Ademais, além do empirismo, é possível apontar três razões teóricas pelas quais as práticas abortivas experimentam redução quantitativa quando penalmente proibidas:

a) Primeiramente, muitos cidadãos extraem seu código de ética e conduta pública da própria legislação, utilizando-a em grande medida como marco das ações que julga poder ou não fazer. Para esse cidadão que vê no cumprimento da legislação uma virtude cívica e, portanto, uma obrigação moral, a legislação penal acaba bastando por si só para impedir as práticas previstas como criminosas. E por outro lado, a simples liberação legal representa o desaparecimento de um impeditivo de consciência suficiente para que evite determinado comportamento.

b) Em segundo lugar, mesmo para o cidadão que não se vê moralmente compelido pela legislação, a possibilidade de punição é vista como um custo para a prática criminosa. Como já demonstrou o economista prêmio Nobel Gary Becker, o cálculo para a realização de uma ação é em grande medida um cálculo racional: as pessoas preveem um benefício de suas ações. E examinam se esse benefício supera os custos. A previsão de algo como crime, e portanto como passível de aplicação de sanções, é uma técnica de elevação desses custos, fazendo com que a conduta seja evitada em maior medida.

c) Por fim, a criminalização do aborto ajuda a manter presente a consciência de que o nascituro é um ser humano digno de proteção. Com a descriminalização, a noção da dignidade da vida humana em fase gestacional cai em processo de esvaimento.

Com isso, percebe-se que – assim como acontece em relação a outros delitos – a criminalização do aborto, ainda que insuficiente por si só para zerar sua prática, é um instrumento eficiente para reduzi-la.

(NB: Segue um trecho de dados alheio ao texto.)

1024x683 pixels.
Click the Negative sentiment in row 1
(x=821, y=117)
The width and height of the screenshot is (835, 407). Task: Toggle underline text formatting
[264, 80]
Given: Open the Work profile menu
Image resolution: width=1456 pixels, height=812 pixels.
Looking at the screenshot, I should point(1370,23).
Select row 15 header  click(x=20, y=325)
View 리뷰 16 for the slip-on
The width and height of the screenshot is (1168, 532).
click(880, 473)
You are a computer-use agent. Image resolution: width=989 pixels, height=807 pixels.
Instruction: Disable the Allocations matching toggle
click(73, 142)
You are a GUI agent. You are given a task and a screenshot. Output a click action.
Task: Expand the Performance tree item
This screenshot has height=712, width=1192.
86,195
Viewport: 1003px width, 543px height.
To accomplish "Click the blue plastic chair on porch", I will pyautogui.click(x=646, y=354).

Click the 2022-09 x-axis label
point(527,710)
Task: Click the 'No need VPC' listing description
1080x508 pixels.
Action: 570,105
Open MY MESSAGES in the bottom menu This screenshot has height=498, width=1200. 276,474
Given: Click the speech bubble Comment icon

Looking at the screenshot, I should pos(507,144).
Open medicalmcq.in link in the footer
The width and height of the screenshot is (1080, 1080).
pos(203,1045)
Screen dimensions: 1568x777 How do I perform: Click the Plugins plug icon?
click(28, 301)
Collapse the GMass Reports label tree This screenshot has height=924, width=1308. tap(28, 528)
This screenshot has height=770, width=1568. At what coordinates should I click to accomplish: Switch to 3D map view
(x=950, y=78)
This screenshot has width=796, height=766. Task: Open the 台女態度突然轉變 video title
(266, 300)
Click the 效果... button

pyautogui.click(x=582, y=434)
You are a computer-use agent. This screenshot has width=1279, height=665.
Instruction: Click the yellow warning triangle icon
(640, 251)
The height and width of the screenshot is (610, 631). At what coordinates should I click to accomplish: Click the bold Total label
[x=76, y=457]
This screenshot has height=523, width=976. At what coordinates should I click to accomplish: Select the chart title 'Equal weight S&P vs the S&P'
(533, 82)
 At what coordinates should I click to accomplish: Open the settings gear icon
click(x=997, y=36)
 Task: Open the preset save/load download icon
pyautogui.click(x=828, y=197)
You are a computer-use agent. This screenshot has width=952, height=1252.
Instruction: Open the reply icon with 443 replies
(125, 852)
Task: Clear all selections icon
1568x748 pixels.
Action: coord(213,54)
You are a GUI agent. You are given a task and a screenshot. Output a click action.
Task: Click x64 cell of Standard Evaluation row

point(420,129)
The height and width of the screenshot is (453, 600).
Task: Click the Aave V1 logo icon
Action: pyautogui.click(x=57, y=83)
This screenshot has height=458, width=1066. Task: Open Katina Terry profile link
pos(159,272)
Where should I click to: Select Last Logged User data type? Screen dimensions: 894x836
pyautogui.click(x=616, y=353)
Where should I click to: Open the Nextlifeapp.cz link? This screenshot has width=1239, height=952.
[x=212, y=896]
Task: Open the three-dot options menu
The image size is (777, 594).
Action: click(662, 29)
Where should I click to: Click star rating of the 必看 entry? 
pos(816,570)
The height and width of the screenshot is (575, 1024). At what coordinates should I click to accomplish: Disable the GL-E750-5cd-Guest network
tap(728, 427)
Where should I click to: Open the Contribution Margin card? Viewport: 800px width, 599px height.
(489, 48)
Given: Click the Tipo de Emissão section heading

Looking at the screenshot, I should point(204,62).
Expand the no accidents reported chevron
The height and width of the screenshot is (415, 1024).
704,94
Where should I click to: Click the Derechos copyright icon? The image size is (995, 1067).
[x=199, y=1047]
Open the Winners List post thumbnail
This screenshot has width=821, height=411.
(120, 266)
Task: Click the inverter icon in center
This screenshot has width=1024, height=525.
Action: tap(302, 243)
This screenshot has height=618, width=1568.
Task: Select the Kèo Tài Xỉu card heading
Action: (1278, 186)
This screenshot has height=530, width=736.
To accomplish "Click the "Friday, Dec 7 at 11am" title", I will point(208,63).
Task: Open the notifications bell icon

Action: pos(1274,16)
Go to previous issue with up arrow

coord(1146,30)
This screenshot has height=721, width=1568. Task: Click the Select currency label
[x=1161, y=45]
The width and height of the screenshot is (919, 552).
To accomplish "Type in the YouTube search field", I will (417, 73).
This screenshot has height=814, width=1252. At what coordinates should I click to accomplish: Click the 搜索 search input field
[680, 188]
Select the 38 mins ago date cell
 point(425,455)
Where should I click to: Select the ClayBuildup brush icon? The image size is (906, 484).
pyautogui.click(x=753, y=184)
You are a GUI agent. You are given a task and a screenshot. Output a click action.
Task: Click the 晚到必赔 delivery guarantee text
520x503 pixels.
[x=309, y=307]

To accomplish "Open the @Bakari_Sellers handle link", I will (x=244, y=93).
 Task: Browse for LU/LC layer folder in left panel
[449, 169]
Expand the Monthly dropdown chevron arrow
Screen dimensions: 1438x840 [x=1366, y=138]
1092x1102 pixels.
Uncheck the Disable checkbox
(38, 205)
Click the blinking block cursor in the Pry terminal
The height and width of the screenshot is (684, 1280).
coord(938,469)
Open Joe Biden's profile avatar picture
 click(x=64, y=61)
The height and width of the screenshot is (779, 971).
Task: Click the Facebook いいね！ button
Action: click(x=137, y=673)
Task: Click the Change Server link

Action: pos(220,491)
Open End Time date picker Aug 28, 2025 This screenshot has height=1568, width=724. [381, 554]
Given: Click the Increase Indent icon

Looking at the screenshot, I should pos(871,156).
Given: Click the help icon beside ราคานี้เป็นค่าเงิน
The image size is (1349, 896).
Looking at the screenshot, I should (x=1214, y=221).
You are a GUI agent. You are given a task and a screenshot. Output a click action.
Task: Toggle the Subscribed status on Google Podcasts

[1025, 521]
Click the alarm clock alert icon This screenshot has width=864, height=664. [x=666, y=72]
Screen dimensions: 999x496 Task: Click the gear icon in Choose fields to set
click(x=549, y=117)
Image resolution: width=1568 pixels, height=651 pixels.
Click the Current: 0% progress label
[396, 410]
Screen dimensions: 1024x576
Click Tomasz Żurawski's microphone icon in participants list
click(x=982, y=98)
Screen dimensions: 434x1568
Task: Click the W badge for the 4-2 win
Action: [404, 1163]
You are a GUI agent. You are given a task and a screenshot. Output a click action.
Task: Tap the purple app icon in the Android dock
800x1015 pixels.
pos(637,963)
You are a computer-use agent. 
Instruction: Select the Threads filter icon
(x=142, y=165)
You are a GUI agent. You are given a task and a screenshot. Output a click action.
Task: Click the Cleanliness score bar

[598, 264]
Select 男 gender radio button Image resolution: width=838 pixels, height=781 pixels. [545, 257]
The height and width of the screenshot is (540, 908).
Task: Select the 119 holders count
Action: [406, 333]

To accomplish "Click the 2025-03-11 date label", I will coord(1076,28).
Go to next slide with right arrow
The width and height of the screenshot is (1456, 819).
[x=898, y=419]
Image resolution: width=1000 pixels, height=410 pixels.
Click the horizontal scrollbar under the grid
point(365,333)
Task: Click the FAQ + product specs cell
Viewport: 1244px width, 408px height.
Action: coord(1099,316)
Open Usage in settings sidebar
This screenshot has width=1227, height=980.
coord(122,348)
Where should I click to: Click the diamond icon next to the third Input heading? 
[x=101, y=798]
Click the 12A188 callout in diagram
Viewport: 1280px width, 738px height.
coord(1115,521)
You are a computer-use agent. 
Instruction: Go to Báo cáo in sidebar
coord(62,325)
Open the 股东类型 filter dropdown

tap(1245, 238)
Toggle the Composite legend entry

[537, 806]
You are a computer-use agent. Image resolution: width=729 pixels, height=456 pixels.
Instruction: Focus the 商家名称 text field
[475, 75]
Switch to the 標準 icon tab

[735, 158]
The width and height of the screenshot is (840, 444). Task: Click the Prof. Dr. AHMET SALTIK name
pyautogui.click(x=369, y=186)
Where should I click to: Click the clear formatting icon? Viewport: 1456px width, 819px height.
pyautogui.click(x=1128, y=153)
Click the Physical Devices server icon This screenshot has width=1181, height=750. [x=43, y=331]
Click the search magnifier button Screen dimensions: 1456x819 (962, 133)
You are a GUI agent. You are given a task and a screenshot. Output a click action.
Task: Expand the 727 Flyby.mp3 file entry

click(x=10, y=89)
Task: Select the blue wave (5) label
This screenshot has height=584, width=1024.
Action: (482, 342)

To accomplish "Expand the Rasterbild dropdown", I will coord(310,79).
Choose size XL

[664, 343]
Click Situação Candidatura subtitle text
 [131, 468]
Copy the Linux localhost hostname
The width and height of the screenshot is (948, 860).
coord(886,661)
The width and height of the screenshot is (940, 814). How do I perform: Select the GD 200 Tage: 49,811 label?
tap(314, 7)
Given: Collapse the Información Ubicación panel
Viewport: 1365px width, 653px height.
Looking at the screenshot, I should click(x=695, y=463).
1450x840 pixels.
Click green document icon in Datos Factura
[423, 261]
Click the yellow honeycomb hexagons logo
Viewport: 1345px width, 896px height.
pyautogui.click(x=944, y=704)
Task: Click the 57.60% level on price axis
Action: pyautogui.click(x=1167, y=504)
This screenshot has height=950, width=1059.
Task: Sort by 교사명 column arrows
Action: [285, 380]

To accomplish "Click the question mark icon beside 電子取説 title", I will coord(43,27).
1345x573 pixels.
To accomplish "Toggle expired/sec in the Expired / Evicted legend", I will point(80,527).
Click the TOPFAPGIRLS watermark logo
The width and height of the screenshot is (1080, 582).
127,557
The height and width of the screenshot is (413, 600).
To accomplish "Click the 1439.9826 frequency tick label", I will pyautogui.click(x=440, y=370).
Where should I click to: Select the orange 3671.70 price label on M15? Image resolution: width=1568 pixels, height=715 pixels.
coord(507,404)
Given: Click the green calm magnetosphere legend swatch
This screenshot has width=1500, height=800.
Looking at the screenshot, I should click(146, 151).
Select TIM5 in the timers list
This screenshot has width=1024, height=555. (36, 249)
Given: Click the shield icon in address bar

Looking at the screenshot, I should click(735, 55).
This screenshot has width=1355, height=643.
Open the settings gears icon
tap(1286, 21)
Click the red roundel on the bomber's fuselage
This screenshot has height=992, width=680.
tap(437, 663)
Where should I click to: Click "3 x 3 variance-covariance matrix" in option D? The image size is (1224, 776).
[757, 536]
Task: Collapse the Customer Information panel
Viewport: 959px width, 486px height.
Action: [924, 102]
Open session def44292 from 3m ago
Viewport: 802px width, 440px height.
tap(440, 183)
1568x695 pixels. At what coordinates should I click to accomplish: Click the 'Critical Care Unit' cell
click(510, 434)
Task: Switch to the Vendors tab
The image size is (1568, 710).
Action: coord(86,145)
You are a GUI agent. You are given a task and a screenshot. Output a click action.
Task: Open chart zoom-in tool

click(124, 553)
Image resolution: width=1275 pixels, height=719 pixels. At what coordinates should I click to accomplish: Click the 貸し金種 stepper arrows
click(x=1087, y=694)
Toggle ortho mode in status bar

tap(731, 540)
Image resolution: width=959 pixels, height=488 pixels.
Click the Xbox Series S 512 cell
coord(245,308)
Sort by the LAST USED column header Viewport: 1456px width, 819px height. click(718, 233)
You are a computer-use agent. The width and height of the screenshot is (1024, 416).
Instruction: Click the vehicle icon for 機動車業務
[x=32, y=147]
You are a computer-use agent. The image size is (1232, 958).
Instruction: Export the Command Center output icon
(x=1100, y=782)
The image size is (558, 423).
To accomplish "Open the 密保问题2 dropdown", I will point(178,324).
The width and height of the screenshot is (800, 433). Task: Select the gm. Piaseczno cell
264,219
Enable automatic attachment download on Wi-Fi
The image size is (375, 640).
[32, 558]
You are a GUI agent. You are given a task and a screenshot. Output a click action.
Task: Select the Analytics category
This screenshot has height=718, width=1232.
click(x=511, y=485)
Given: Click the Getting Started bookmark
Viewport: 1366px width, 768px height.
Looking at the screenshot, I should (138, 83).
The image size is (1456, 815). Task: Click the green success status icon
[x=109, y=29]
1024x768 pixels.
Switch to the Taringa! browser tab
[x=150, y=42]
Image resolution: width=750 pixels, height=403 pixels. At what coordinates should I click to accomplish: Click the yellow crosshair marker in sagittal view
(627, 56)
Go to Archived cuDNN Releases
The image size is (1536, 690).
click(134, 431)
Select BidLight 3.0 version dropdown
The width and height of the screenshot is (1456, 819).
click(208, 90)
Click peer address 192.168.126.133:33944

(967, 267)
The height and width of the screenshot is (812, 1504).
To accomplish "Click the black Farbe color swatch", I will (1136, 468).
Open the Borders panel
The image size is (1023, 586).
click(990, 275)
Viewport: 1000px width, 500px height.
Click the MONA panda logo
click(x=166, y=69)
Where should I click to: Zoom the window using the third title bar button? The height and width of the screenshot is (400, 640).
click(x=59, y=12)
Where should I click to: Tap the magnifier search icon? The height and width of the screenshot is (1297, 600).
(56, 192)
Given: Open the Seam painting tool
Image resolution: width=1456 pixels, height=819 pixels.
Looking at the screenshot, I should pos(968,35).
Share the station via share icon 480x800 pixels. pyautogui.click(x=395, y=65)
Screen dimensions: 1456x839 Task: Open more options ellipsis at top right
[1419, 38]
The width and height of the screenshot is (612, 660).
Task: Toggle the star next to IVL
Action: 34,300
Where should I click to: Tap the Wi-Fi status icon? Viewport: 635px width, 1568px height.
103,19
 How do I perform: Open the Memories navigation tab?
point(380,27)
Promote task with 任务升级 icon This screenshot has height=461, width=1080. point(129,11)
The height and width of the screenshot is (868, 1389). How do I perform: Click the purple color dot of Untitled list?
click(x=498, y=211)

Em conclusão: a criminalização do aborto é um mecanismo relevante para salvar a vida de seres humanos em gestação.

Importante, porém, registrar que a criminalização do aborto não é uma panaceia: é fundamental melhorar o acesso aos serviços de saúde e sua qualidade, bem como prover uma rede adequada de apoio psicológico, legal e material para gestantes.